--- START ---

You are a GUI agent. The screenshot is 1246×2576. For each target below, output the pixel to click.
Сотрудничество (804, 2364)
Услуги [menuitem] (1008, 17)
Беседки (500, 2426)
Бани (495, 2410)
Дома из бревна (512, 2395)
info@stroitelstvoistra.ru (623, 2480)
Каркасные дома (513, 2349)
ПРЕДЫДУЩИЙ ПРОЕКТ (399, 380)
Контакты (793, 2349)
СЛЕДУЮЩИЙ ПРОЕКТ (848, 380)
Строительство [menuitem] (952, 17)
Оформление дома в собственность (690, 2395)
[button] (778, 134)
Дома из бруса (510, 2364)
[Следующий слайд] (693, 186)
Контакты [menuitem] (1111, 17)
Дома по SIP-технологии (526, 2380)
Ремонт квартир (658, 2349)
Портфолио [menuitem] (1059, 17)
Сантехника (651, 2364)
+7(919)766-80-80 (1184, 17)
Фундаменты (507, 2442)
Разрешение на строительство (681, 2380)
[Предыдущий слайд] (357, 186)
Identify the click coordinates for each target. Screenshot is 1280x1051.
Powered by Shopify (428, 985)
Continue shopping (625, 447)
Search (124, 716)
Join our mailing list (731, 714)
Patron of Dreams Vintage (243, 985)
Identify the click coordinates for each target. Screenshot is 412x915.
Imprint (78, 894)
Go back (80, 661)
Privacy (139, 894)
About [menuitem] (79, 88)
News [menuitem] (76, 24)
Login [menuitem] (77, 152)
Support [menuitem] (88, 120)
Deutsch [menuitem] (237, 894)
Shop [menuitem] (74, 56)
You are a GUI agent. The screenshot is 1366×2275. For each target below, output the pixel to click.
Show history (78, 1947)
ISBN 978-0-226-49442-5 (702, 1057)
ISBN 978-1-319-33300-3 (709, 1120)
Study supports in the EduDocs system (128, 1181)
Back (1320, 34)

--- END ---

Work task → Take the line that contains "Бани (495, 2410)" and each line after it through the end of the records, and repeat them all exactly. Nothing else.

Response to the task →
Бани (495, 2410)
Дома из бревна (512, 2395)
info@stroitelstvoistra.ru (623, 2480)
Каркасные дома (513, 2349)
ПРЕДЫДУЩИЙ ПРОЕКТ (399, 380)
Контакты (793, 2349)
СЛЕДУЮЩИЙ ПРОЕКТ (848, 380)
Строительство [menuitem] (952, 17)
Оформление дома в собственность (690, 2395)
[button] (778, 134)
Дома из бруса (510, 2364)
[Следующий слайд] (693, 186)
Контакты [menuitem] (1111, 17)
Дома по SIP-технологии (526, 2380)
Ремонт квартир (658, 2349)
Портфолио [menuitem] (1059, 17)
Сантехника (651, 2364)
+7(919)766-80-80 (1184, 17)
Фундаменты (507, 2442)
Разрешение на строительство (681, 2380)
[Предыдущий слайд] (357, 186)
Identify the click coordinates for each target. Screenshot is 1280x1051.
Powered by Shopify (428, 985)
Continue shopping (625, 447)
Search (124, 716)
Join our mailing list (731, 714)
Patron of Dreams Vintage (243, 985)
Identify the click coordinates for each target. Screenshot is 412x915.
Imprint (78, 894)
Go back (80, 661)
Privacy (139, 894)
About [menuitem] (79, 88)
News [menuitem] (76, 24)
Login [menuitem] (77, 152)
Support [menuitem] (88, 120)
Deutsch [menuitem] (237, 894)
Shop [menuitem] (74, 56)
You are a GUI agent. The screenshot is 1366×2275. For each target below, output the pixel to click.
Show history (78, 1947)
ISBN 978-0-226-49442-5 (702, 1057)
ISBN 978-1-319-33300-3 (709, 1120)
Study supports in the EduDocs system (128, 1181)
Back (1320, 34)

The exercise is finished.